• _WHAT TO WORK ON_
Reproduce the listing word for word from its first line through the line containing "picture-layout-icon is located", and leave the pictures out of your copy.
+++ SOURCE INFORMATION
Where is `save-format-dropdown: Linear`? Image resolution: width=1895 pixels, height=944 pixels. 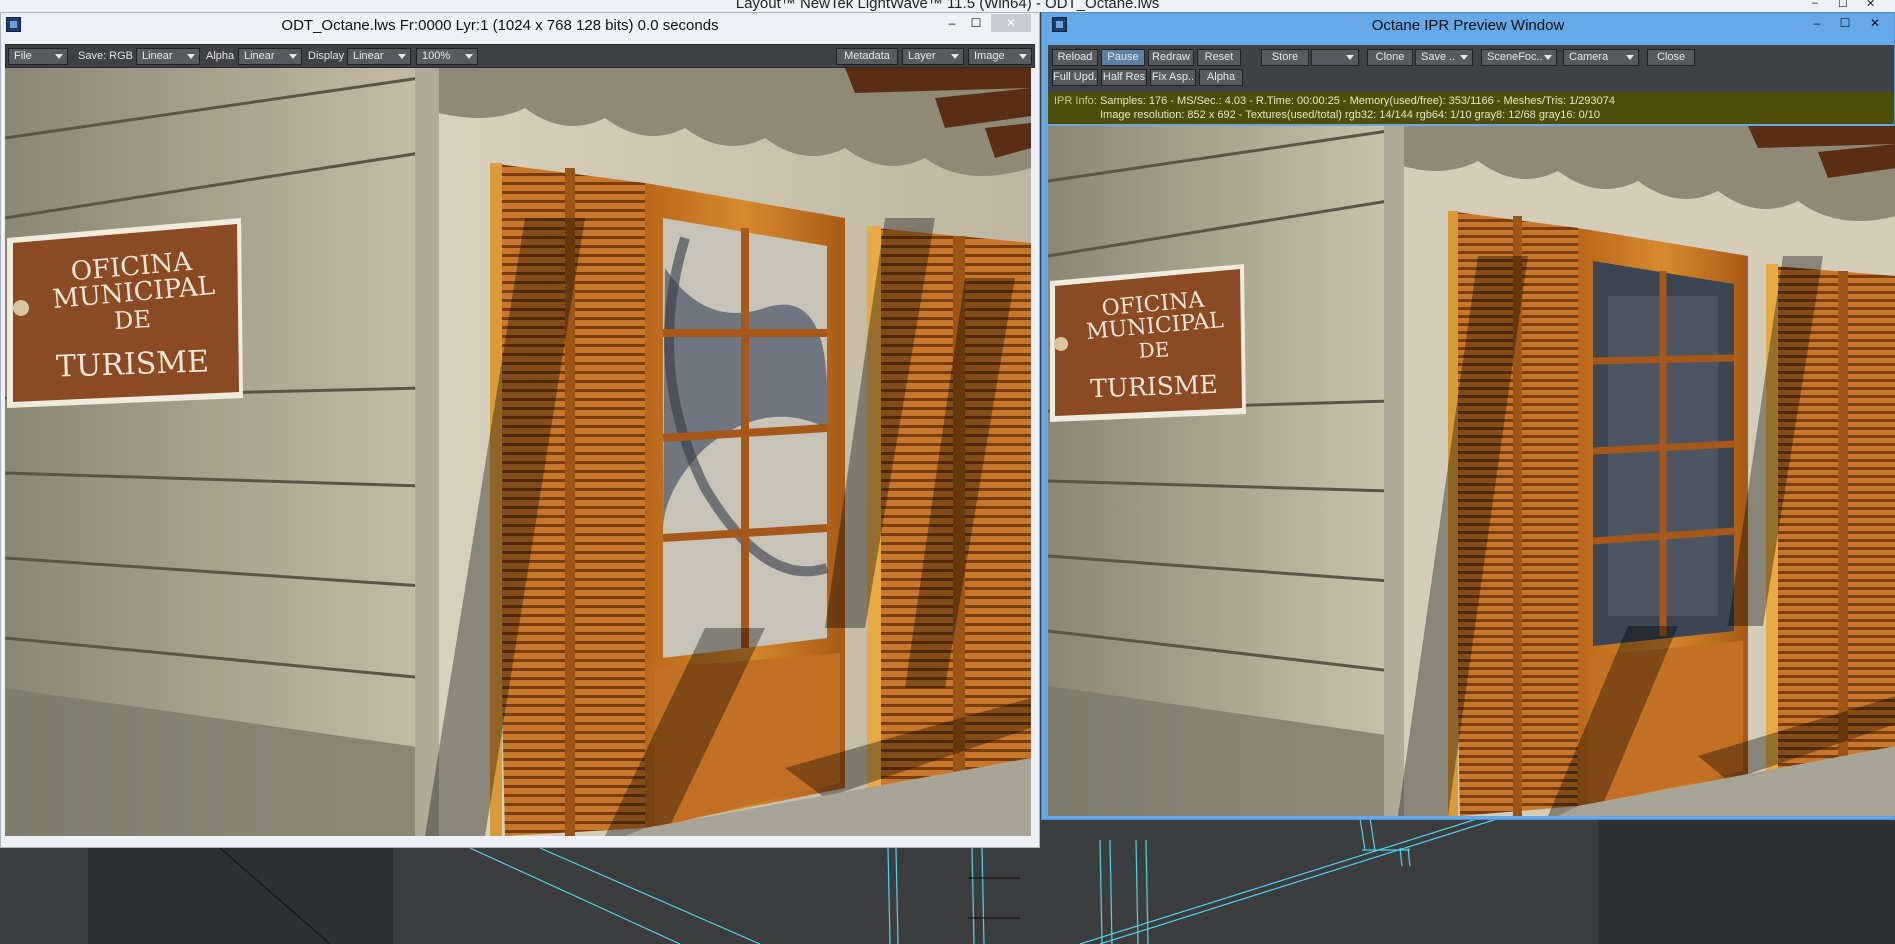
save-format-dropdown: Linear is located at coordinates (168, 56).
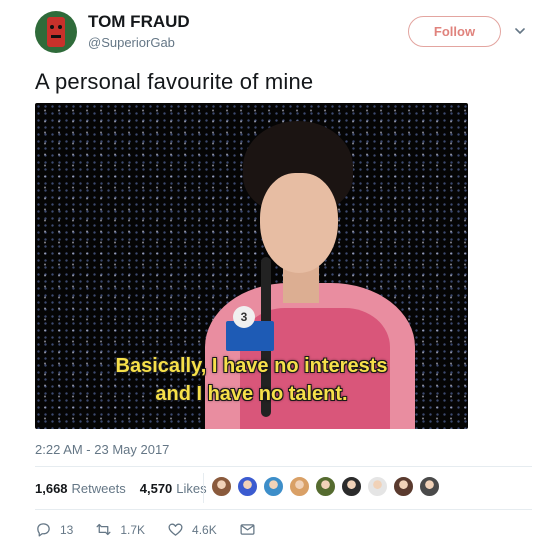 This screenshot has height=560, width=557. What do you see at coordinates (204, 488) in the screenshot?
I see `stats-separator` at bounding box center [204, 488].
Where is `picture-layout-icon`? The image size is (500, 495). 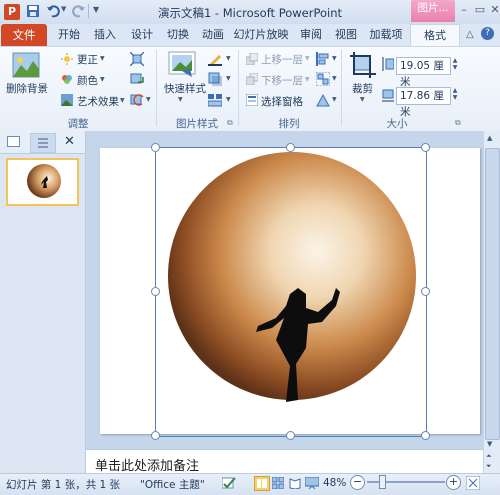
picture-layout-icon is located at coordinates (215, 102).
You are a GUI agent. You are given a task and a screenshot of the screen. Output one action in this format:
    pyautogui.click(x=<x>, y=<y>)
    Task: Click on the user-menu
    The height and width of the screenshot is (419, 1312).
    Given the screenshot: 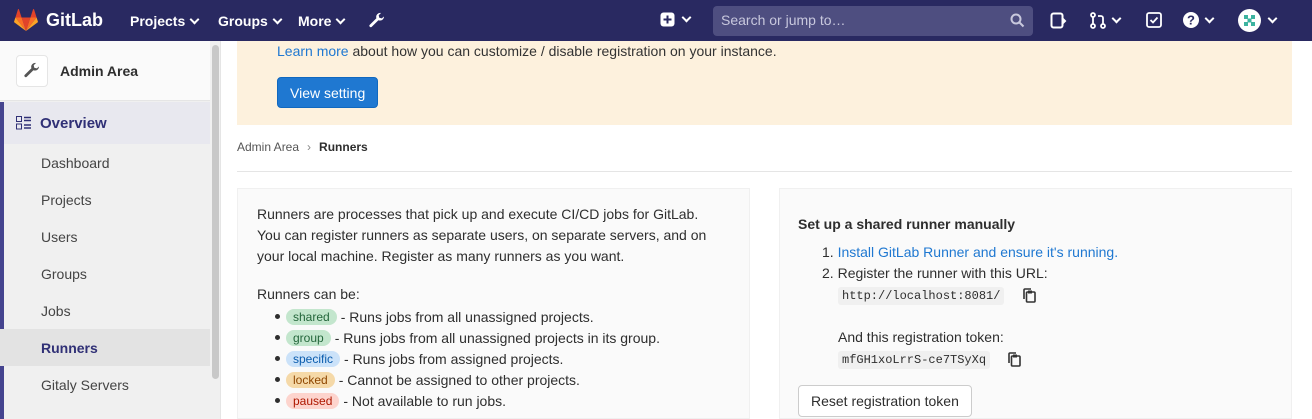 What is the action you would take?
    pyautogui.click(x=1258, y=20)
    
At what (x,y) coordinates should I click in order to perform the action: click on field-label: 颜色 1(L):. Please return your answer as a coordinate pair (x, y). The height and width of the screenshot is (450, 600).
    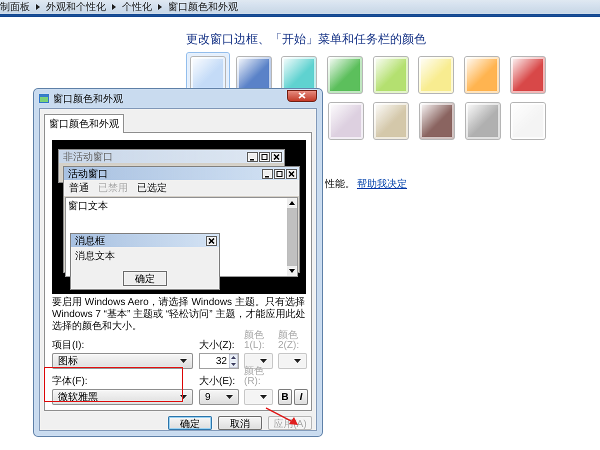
++++++
• _RESPONSE AREA_
Where is `save-format-dropdown: Linear`? Image resolution: width=1895 pixels, height=944 pixels. 
save-format-dropdown: Linear is located at coordinates (168, 56).
 This screenshot has height=560, width=557. What do you see at coordinates (204, 488) in the screenshot?
I see `stats-separator` at bounding box center [204, 488].
Where is `picture-layout-icon`? The image size is (500, 495). 
picture-layout-icon is located at coordinates (215, 102).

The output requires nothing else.